# Need pointers for problem formulation

I have very little experience with graph DBs but i imagine this problem suits one

Assume a dataset with two entities , Users and Foods. A user can have a relationship with a Food, specifically they can score it from 0 to 100.

What i'd like to achieve is, for every user, find all the other users that are similar to them. By similar i mean find the Users that have also liked similar Foods and get a match so essentially im trying to build a a matchmaking system.

Algorithms such as finding friend's of friends are relatively easy to wrap my head around however im unsure as to how to approach this one and wether describing my data as a graph is even the right way to go about it.

I originally made a thought experiment to see how this would look on a relational database and its clearly quite hard to achieve as for every insert of a new Food or User, recalibration would need to happen for the entire database ( which sounds unavoidable in the first place )

I dont know what i dont know so if you could give me some pointers from here i'd be happy to follow your leads. Thanks so much.

• This is not really about graphs. You can think of a user as a vector which corresponds to the user's food preferences. You can compare two vectors by computing their inner product or angle. I suggest reading about recommender systems, in which such problems are encountered. – Yuval Filmus Jun 19 '18 at 14:41
• yeah as i kept thinking about it it doesnt sound like a graph problem. The only issue with storing vectors was , if you have 1.000.000 foods then the vector is quite large. Everytime a user enters the system they need to check against every single vector for every other user. The same applies for updates. If you have any links that can help me read more about this i'd highly appreciate it, lots of junk out there these days im afraid : / – Return-1 Jun 19 '18 at 14:59
• Usually you store these vectors in a sparse way, that is, as a list of (index,value) pairs. – Yuval Filmus Jun 19 '18 at 15:01

Yuval Filmus already pointed you towards recommender systems, which in your case is the right way to go.

However, since you asked for a graph formulation and tagged it with graph-theory, we will go out of our way to put this into such a setting.

## Definitions

A graph is called bipartite if its vertices can be partitioned into two sets, say $U$ and $V$ in such a way that all edges are between $U$ and $V$. (Coincidentally a graph is bipartite if and only if it is two-colorable.)

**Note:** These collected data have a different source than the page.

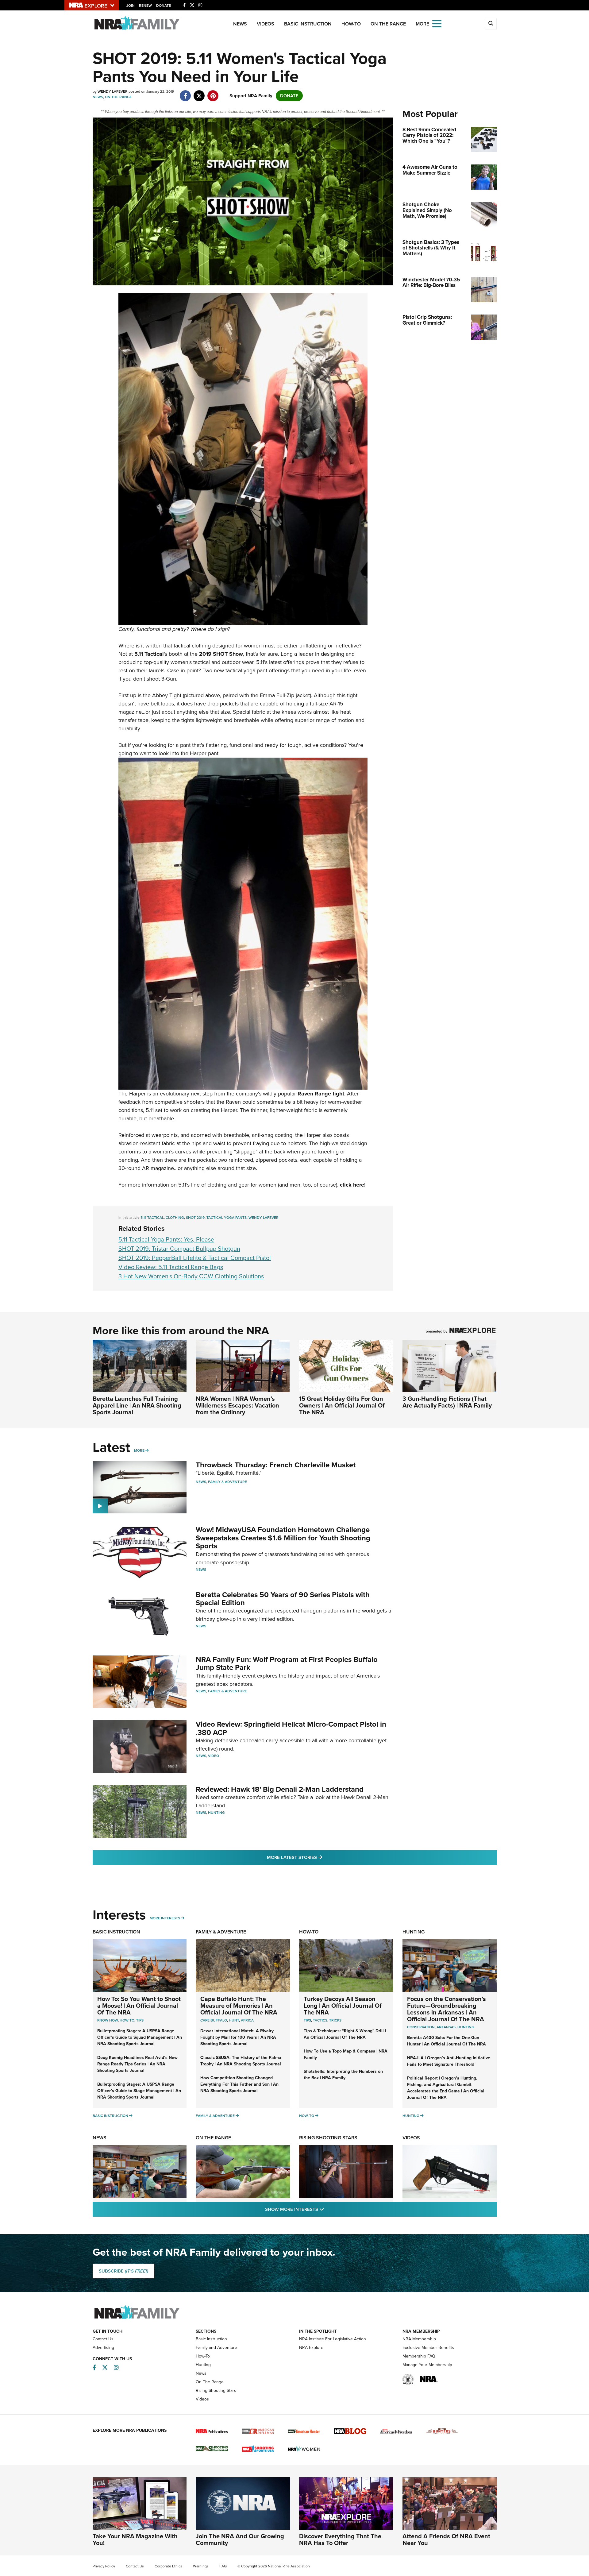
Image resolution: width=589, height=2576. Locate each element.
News (240, 23)
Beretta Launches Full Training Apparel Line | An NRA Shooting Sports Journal (137, 1405)
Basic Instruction (308, 23)
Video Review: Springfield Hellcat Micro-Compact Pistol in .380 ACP (291, 1728)
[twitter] (199, 93)
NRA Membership (419, 2339)
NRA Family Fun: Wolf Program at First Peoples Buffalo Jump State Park (287, 1663)
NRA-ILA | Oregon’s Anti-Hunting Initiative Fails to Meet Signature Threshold (448, 2061)
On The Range (388, 23)
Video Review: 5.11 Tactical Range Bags (170, 1267)
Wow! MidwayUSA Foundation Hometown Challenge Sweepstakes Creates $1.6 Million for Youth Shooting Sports (283, 1537)
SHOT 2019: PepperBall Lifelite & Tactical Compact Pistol (194, 1257)
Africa (247, 2020)
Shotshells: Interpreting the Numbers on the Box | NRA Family (343, 2074)
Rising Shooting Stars (328, 2137)
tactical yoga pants (226, 1217)
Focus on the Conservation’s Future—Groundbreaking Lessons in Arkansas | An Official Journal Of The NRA (446, 2009)
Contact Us (103, 2339)
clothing (175, 1217)
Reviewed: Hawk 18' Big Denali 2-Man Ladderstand (280, 1789)
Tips (140, 2020)
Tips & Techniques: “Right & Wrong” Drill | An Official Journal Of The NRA (345, 2034)
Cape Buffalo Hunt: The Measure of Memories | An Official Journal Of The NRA (238, 2005)
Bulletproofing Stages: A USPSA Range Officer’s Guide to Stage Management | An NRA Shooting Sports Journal (139, 2090)
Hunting (216, 1812)
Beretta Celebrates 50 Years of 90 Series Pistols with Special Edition (283, 1598)
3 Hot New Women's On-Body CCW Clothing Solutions (191, 1276)
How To (127, 2020)
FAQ (223, 2566)
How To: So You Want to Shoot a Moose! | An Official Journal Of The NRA (139, 2005)
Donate (163, 5)
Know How (107, 2020)
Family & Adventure (227, 1482)
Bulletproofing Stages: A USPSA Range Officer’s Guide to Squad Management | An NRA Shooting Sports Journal (139, 2037)
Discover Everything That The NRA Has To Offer (340, 2539)
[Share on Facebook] (185, 93)
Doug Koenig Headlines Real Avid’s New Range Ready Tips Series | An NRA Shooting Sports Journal (137, 2064)
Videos (265, 23)
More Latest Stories (319, 1857)
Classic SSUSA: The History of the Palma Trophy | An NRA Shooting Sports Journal (240, 2060)
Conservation (421, 2027)
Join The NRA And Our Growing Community (240, 2539)
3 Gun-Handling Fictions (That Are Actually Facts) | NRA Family (447, 1402)
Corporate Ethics (168, 2566)
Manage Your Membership (427, 2365)
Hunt (234, 2020)
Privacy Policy (104, 2566)
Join (130, 5)
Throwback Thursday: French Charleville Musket (276, 1464)
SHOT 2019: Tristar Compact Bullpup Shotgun (179, 1248)
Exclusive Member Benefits (428, 2347)
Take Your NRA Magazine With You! (135, 2539)
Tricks (335, 2020)
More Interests (165, 1918)
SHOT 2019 (195, 1217)
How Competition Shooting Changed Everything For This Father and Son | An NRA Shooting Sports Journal (239, 2084)
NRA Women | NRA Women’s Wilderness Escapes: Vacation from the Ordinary (237, 1405)
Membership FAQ (418, 2356)
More (139, 1450)
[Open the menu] (437, 23)
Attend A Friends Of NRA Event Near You (446, 2539)
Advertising (103, 2347)
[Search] (491, 23)
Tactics (320, 2020)
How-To (351, 23)
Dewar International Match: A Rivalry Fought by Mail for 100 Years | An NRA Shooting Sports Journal (238, 2037)
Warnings (201, 2566)
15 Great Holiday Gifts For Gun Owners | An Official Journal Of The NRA (342, 1405)
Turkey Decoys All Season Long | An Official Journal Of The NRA (343, 2005)
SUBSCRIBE (123, 2271)
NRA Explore (311, 2347)
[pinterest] (213, 93)
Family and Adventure (216, 2347)
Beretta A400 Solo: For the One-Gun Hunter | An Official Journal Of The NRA (446, 2040)
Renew (145, 5)
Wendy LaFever (263, 1217)
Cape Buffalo (213, 2020)
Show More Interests (327, 2209)
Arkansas (446, 2027)
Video (213, 1756)
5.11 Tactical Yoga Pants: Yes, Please (166, 1239)
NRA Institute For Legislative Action (332, 2339)
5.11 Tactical (152, 1217)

A bipartite graph is called complete if every edge between $U$ and $V$ are present, i.e., it is isomorphic to $K_{n,m}$ for some $n,m \in \mathbb{N}$.

A bipartite graph is called a bicluster if its connected components induce complete bipartite graphs.

## The problem

An editing problem is a graph problem where we want to add or delete (as few as possible) edges to make a graph have a certain property. So let us define Bicluster Editing as the following problem:

Given a bipartite graph $G = (V, U, E)$ and a natural number $k \in \mathbb N$, does there exists a set of edges $E'$ such that $G' = (U, V, E')$ is a bicluster and $|E \triangle E'| \leq k$ (where $\triangle$ is the symmetric difference)?

Now, what does this mean? If such a set exists for a small $k$, you have partitioned your users and foods into equivalence classes such that in every equivalence class, all the users like the same foods and all the foods are liked by the same users, changing the graph very little.

Is it practical? No. But at least it's NP-complete.